Guwahati: To boost trade with India from USD 15 billion at present, Australia is exploring investment opportunities in the areas of mining, tourism, education, food processing and organic farming in the Northeast.
Citing trade with China, which stands at USD 160 billion, Australia's High Commissioner to India Patrick Suckling told reporters here that it presents a huge opportunity for the Australian companies.
"The bilateral trade between India and Australia is expected to grow manifold in next 20 years," Suckling said.
He, however, declined to put a number on the expected rise in bilateral trade in the next five years.
Suckling said the major sectors for growth of bilateral trade will be mining, education and skill development, agriculture and tourism among others.
"There is a big enthusiasm for (Narendra) Modi government and people are exploring possibilities to invest in India. Around 450 Australian companies came to India earlier this year and they want to be a part of the growth story here," Suckling said.

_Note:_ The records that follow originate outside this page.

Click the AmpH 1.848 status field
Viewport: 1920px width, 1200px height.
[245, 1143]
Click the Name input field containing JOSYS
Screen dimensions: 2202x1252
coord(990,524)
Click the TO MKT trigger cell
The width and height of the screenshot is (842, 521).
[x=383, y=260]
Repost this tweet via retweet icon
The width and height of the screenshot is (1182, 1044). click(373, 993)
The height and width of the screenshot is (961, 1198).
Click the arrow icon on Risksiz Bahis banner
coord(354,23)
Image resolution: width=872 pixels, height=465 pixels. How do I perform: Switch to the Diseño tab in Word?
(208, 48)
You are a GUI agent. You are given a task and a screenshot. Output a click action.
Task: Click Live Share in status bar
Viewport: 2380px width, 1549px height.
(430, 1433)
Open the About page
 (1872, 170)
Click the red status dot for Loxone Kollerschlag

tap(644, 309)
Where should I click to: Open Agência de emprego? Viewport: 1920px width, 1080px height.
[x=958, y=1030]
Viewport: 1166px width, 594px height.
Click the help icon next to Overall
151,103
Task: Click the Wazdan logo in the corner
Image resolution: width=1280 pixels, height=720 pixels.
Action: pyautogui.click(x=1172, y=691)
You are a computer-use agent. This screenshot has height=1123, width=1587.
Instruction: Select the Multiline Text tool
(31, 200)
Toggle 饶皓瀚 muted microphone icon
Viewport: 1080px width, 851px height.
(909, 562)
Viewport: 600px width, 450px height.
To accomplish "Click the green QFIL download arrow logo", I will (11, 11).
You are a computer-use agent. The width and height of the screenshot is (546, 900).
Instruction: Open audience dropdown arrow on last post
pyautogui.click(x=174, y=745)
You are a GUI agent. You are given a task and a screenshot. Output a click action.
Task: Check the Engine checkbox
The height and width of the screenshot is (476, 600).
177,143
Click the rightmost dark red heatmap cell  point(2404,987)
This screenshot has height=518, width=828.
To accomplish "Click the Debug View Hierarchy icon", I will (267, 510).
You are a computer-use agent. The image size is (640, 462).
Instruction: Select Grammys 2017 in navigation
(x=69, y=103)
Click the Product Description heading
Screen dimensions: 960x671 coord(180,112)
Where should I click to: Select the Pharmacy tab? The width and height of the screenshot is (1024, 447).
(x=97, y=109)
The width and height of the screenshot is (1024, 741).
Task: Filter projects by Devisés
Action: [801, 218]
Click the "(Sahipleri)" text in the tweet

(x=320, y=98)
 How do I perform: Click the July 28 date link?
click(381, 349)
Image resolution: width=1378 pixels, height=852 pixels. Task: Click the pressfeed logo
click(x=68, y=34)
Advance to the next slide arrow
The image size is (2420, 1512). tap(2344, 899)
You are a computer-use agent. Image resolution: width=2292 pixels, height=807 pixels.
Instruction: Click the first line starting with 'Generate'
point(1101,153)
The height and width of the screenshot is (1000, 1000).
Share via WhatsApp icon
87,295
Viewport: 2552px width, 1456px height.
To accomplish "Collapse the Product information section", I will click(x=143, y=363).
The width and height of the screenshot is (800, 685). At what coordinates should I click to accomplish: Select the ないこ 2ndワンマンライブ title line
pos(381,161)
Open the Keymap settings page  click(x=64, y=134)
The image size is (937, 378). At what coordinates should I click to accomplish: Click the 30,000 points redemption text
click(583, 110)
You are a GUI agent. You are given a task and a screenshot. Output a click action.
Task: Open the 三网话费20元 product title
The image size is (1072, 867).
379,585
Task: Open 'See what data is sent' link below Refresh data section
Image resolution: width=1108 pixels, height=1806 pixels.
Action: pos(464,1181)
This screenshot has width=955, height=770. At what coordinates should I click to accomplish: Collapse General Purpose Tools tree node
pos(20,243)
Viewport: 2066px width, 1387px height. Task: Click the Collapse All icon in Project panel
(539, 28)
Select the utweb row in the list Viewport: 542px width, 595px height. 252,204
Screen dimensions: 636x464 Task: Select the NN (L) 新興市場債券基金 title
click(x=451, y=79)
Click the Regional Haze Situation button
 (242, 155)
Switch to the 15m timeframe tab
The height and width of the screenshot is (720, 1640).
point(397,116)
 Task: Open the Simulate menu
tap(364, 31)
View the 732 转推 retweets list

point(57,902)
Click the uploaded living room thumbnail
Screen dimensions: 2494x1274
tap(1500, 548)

As part of the process to explore newer areas and region for investment by the Australian firms, the High Commissioner is currently on a visit to the Northeastern region.
"I am visiting the Northeast to study and explore investment possibilities for our companies. So far, I have talked with Chief Ministers of Meghalaya and Assam. My next stop will be Manipur," he added.
The envoy said the priorities of the governments in this region are management and utilisation of water, agriculture, irrigation, dairy, education and skill development.
He added that mining, tourism, food processing and organic farming could be other areas of interests for Australian companies in Northeast.
"Assam is growing very positively. In Assam, there is a very serious need of having better connecting roads, making transport hubs, urban planning and water management systems," he said.
The envoy said the importance of the region will grow manifold if trade-ways open up via ports in Bangladesh and through Myanmar to other South Asian nations.
Suckling said the mindset of Northeast is open for having Australian investments in the region, but there are "some sentimental issues regarding the tribal people and land".
When asked if he had any discussion on the contentious land acquisition issue for setting up industries, Suckling said he had "only general discussion" with the Chief Ministers and "no detailed discussion on land" took place.
"Nationally, everyone, including all political parties, has agreed that you need land for growth. But it should be acquired considering all the stakeholders," he added.